***** SELECTED EXTRACT *****
People who invest in property via a pension, for example in a SIPP, could see their returns severely dented as a result of a new energy rule.

The Minimum Energy Efficiency Standard (MEES), which came into effect in England and Wales in April, requires all buildings within its scope (listed buildings, for example, are excluded) to hold an Energy Performance Certificate (EPC) rating of between A and E.

Properties falling in the sub-standard F or G rating are illegal to rent out, and new leases can’t be created, renewed or changed as a result. The rules will apply to existing domestic tenancies from April 2020, and non-domestic leases from April 2023.

According to estimates from the Department for Business, Energy & Industrial Strategy (BEIS), there are around 200,000 non-domestic and 280,000 domestic properties in the UK with an EPC rating of F or G.

Why pension property investors are affected

The impact of the rules are well documented for buy-to-let landlords who face a penalty of up to £5,000 for breaches, but many indirect property investors may also face financial implications.

If you hold commercial property or residential property (though this isn’t a tax-efficient move) in a SIPP (self-invested personal pension), returns could be dented if the landlord/owner doesn’t take action to meet the minimum E rating. This could mean it’s difficult to re-let or sell your property.

Other potential issues include:

  • Difficulty extending the lease
  • Additional costs to gain a valid EPC
  • Expensive to bring the property up to the minimum standard
  • Financial penalties (capped at £150,000 for non-dom properties, enforced by the Local Weights & Measures Authorities) may have to be met from the pension scheme.

The most important point for property investors to note is that if you hold commercial property in a SIPP, you as the end investor are likely to be named as the legal owner/landlord of the property which means you could bear the brunt of the costs, ultimately denting your returns.

What the individual SIPP providers say

Dentons Pension Management, which has around 2,500 commercial properties on its books, 10% of which fell below standard last year, confirms the end investor is the landlord.
*****
- OBJECTIVES
(a) According to the article on the new energy rule for pension property investors, what EPC rating must buildings within the standard's scope hold?
(b) In the records, reproduce the lines exactly, starting with the line that contains "Open Unified Settings external link icon" and going on through the line that contains "I will coord(269,140).".
The article and the records that come after it are unrelated and should be treated separately.
***** DATASET *****
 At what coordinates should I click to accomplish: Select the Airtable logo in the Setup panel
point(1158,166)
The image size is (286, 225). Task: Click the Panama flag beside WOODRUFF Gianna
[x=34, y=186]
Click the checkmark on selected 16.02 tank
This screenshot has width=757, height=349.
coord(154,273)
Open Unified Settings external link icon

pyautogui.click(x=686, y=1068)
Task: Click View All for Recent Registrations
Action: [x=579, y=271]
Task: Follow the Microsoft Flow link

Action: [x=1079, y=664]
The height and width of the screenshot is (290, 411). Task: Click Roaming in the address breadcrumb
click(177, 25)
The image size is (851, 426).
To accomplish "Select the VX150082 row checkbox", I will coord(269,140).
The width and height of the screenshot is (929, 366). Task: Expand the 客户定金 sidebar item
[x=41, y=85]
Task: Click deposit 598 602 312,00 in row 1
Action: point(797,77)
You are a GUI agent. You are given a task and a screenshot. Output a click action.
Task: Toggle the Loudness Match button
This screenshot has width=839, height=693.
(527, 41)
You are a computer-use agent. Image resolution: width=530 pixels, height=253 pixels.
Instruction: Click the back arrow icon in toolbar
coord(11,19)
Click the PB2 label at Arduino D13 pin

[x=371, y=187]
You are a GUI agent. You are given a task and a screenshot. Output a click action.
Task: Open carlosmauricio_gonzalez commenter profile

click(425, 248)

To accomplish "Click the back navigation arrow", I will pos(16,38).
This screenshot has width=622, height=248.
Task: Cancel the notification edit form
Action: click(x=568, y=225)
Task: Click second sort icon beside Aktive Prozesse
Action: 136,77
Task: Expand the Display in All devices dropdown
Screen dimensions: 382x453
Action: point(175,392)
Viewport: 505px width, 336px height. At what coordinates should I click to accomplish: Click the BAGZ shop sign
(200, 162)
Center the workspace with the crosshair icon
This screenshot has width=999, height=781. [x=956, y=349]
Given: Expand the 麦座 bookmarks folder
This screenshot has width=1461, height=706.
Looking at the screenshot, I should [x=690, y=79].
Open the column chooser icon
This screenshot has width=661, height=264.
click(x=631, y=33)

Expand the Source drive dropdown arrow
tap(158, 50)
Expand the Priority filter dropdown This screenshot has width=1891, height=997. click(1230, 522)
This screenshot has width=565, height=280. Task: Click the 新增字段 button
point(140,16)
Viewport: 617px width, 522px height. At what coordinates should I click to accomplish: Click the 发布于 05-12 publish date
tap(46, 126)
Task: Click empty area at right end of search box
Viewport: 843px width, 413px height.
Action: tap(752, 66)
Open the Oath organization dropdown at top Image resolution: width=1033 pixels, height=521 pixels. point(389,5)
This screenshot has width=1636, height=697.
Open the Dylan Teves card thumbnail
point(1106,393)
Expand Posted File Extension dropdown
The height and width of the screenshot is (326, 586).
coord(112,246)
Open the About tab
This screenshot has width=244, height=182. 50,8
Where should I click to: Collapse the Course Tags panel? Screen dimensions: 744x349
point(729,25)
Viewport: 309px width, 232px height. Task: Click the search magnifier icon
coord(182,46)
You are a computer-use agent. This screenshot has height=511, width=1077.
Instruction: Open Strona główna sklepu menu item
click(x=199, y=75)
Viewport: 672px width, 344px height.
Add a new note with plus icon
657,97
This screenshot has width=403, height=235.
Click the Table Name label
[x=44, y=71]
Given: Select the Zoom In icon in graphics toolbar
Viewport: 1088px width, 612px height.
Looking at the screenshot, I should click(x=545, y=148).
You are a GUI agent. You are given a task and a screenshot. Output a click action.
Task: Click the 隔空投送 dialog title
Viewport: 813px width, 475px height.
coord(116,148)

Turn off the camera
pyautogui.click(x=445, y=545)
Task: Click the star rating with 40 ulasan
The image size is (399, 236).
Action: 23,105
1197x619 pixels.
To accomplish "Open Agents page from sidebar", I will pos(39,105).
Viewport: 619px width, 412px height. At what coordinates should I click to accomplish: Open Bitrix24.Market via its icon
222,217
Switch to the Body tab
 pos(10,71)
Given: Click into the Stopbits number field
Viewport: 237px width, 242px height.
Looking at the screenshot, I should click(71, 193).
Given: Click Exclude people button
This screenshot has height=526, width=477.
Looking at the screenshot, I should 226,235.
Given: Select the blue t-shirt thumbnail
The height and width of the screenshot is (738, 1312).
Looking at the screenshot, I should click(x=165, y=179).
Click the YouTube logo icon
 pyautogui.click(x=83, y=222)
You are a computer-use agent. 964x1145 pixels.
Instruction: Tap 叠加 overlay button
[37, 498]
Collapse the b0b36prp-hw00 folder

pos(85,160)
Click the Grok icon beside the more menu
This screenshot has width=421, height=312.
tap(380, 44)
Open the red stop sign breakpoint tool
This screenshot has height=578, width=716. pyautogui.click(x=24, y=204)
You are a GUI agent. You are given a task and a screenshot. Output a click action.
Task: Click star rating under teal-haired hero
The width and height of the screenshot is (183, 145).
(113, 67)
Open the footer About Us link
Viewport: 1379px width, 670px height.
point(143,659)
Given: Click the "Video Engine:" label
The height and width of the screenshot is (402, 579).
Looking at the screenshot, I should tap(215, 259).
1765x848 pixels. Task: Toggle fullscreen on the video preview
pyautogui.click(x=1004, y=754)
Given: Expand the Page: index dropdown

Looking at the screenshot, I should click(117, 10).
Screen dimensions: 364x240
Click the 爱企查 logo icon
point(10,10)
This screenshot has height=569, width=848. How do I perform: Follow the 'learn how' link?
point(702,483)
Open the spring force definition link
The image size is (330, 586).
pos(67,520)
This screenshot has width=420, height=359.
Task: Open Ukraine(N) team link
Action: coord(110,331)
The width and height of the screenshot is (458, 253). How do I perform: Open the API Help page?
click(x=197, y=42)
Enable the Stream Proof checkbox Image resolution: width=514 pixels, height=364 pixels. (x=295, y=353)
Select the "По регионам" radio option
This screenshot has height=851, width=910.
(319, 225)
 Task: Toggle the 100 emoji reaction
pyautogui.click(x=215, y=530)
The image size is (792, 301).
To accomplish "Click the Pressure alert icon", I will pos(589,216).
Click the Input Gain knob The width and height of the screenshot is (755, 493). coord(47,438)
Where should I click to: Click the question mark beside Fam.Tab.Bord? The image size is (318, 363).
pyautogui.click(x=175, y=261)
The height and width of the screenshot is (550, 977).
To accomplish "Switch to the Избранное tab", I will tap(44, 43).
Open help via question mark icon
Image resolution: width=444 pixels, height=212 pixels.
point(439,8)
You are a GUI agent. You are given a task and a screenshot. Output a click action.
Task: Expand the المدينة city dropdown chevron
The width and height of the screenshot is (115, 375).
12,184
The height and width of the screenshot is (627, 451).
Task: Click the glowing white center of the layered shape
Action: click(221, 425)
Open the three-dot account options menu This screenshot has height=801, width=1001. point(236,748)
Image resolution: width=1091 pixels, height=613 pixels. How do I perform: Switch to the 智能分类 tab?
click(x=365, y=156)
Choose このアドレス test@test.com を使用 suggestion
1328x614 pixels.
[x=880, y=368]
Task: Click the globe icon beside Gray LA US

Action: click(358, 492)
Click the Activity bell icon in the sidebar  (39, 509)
*****
- OUTPUTS IN ORDER
(a) A rating between A and E.

(b)
Open Unified Settings external link icon

pyautogui.click(x=686, y=1068)
Task: Click View All for Recent Registrations
Action: [x=579, y=271]
Task: Follow the Microsoft Flow link

Action: [x=1079, y=664]
The height and width of the screenshot is (290, 411). Task: Click Roaming in the address breadcrumb
click(177, 25)
The image size is (851, 426).
To accomplish "Select the VX150082 row checkbox", I will coord(269,140).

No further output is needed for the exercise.